Use case
Individuals and developers who switch between multiple devices (e.g. laptop and desktop) and multiple AI clients (e.g. different vendors' assistants, local model front-ends) need to write accumulated preferences, context and conclusions from prior conversations into one shared memory layer and read them back on another device or client, continuing the same work without re-briefing the model.
The current alternative is each client's built-in conversation history and memory, or users manually copying key context and maintaining local notes and prompt templates; these stay bound to one client or one device and require manual transport across devices.
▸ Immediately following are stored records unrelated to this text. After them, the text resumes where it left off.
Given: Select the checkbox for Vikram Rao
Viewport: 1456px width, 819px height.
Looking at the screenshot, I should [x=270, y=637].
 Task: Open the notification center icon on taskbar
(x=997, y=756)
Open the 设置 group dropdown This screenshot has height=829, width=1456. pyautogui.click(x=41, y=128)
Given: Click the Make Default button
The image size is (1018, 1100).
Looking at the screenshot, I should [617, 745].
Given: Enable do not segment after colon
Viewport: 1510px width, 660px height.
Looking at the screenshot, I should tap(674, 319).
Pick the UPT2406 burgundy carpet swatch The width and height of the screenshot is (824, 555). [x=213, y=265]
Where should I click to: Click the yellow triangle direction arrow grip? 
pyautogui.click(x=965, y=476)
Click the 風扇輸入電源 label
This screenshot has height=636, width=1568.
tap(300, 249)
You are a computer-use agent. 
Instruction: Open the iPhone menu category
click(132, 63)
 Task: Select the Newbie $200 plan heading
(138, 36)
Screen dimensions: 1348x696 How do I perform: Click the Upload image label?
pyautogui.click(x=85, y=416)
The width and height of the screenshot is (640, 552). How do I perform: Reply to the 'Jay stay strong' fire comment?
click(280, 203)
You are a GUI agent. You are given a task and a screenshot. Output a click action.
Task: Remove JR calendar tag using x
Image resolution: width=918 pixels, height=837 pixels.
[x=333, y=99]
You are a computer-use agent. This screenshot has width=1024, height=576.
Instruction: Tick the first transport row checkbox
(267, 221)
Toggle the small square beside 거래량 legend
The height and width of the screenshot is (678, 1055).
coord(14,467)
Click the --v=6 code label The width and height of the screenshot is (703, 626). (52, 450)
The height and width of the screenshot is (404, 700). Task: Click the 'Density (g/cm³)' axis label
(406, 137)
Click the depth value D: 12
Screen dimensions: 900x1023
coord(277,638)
Public materials only give the product positioning (a cross-device, cross-platform shared memory layer for AI, a CDSMP implementation) with no user complaints or cases; reasoning from workflow structure, the pain is that each AI client keeps its own conversation memory, so switching device or client resets context, forcing users to re-paste background and restate preferences while conclusions stay scattered across closed memory silos.
xOcto's call
Demand is evidenced
Memory is turning from an app's internal state into a user-owned asset, and whoever holds cross-app memory holds switching costs. The opening is not another protocol layer but auditable local memory hosting for privacy-sensitive settings such as law firms or clinics, priced per device or per stored volume; public material is not yet enough to judge whether developers will actually migrate their memory.
Reason to use it
Why users would choose it
Inference: compared with manual copy-paste or relying on a single client's memory, it abstracts memory write and read-back into a cross-device shared layer, so preferences and conclusions confirmed on one device can be called directly on another device or client, removing the step of re-briefing context; therefore individuals and developers who frequently switch between devices and AI clients and care about context continuity would choose it in that situation. Public material
Where the easy answer breaks down
The tension worth following
An English validation note will follow from the public evidence.
If this is your job
Worth trying. Inference: compared with manual copy-paste or relying on a single client's memory, it abstracts memory write and read-back into a cross-device shared layer, so preferences and conclusions confirmed on one device can be called directly on another device or client, removing the step of re-briefing context; therefore individuals and developers who frequently switch between devices and AI clients and care about context continuity would choose it in that situation. Public material
Entry and what to borrow
Memory is turning from an app's internal state into a user-owned asset, and whoever holds cross-app memory holds switching costs. The opening is not another protocol layer but auditable local memory hosting for privacy-sensitive settings such as law firms or clinics, priced per device or per stored volume; public material is not yet enough to judge whether developers will actually migrate their memory.